** start of Record excerpts **

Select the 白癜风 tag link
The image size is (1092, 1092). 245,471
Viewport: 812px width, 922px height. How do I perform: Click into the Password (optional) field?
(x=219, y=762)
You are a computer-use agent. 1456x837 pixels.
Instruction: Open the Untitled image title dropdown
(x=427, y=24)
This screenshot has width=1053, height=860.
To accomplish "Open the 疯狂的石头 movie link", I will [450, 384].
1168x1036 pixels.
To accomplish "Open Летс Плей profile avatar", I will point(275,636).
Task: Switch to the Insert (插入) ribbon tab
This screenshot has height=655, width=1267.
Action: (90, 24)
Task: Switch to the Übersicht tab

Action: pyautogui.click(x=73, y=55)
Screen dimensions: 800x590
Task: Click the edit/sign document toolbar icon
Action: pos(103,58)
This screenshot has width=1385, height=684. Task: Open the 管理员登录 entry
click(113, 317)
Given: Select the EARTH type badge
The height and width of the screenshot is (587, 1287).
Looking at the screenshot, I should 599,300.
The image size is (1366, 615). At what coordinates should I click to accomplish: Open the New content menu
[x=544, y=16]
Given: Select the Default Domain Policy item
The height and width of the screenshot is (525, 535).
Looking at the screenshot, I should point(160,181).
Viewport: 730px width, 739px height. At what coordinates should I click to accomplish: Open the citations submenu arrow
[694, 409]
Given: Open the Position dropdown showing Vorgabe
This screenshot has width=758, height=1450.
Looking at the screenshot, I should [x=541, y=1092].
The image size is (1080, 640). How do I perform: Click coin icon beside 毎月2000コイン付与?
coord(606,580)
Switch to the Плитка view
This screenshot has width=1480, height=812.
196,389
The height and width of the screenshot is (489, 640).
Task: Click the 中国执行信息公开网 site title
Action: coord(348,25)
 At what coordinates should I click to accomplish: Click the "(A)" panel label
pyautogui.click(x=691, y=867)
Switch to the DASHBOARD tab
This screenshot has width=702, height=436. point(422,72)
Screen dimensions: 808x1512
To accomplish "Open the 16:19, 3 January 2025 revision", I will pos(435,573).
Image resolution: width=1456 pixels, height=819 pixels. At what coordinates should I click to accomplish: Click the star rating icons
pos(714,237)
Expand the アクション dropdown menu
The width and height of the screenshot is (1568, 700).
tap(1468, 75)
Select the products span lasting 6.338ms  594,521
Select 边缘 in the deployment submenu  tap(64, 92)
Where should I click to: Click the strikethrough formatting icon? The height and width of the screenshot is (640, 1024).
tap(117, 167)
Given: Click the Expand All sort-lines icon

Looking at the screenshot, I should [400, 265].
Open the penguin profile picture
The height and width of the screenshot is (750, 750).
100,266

** end of Record excerpts **

● **Exercise goal**: Copy every one of the stored entries above, line for line, with no changes.

● **Result**:
Select the 白癜风 tag link
The image size is (1092, 1092). 245,471
Viewport: 812px width, 922px height. How do I perform: Click into the Password (optional) field?
(x=219, y=762)
You are a computer-use agent. 1456x837 pixels.
Instruction: Open the Untitled image title dropdown
(x=427, y=24)
This screenshot has width=1053, height=860.
To accomplish "Open the 疯狂的石头 movie link", I will [450, 384].
1168x1036 pixels.
To accomplish "Open Летс Плей profile avatar", I will point(275,636).
Task: Switch to the Insert (插入) ribbon tab
This screenshot has height=655, width=1267.
Action: (90, 24)
Task: Switch to the Übersicht tab

Action: pyautogui.click(x=73, y=55)
Screen dimensions: 800x590
Task: Click the edit/sign document toolbar icon
Action: pos(103,58)
This screenshot has width=1385, height=684. Task: Open the 管理员登录 entry
click(113, 317)
Given: Select the EARTH type badge
The height and width of the screenshot is (587, 1287).
Looking at the screenshot, I should 599,300.
The image size is (1366, 615). At what coordinates should I click to accomplish: Open the New content menu
[x=544, y=16]
Given: Select the Default Domain Policy item
The height and width of the screenshot is (525, 535).
Looking at the screenshot, I should point(160,181).
Viewport: 730px width, 739px height. At what coordinates should I click to accomplish: Open the citations submenu arrow
[694, 409]
Given: Open the Position dropdown showing Vorgabe
This screenshot has width=758, height=1450.
Looking at the screenshot, I should [x=541, y=1092].
The image size is (1080, 640). How do I perform: Click coin icon beside 毎月2000コイン付与?
coord(606,580)
Switch to the Плитка view
This screenshot has width=1480, height=812.
196,389
The height and width of the screenshot is (489, 640).
Task: Click the 中国执行信息公开网 site title
Action: coord(348,25)
 At what coordinates should I click to accomplish: Click the "(A)" panel label
pyautogui.click(x=691, y=867)
Switch to the DASHBOARD tab
This screenshot has width=702, height=436. point(422,72)
Screen dimensions: 808x1512
To accomplish "Open the 16:19, 3 January 2025 revision", I will pos(435,573).
Image resolution: width=1456 pixels, height=819 pixels. At what coordinates should I click to accomplish: Click the star rating icons
pos(714,237)
Expand the アクション dropdown menu
The width and height of the screenshot is (1568, 700).
tap(1468, 75)
Select the products span lasting 6.338ms  594,521
Select 边缘 in the deployment submenu  tap(64, 92)
Where should I click to: Click the strikethrough formatting icon? The height and width of the screenshot is (640, 1024).
tap(117, 167)
Given: Click the Expand All sort-lines icon

Looking at the screenshot, I should [400, 265].
Open the penguin profile picture
The height and width of the screenshot is (750, 750).
100,266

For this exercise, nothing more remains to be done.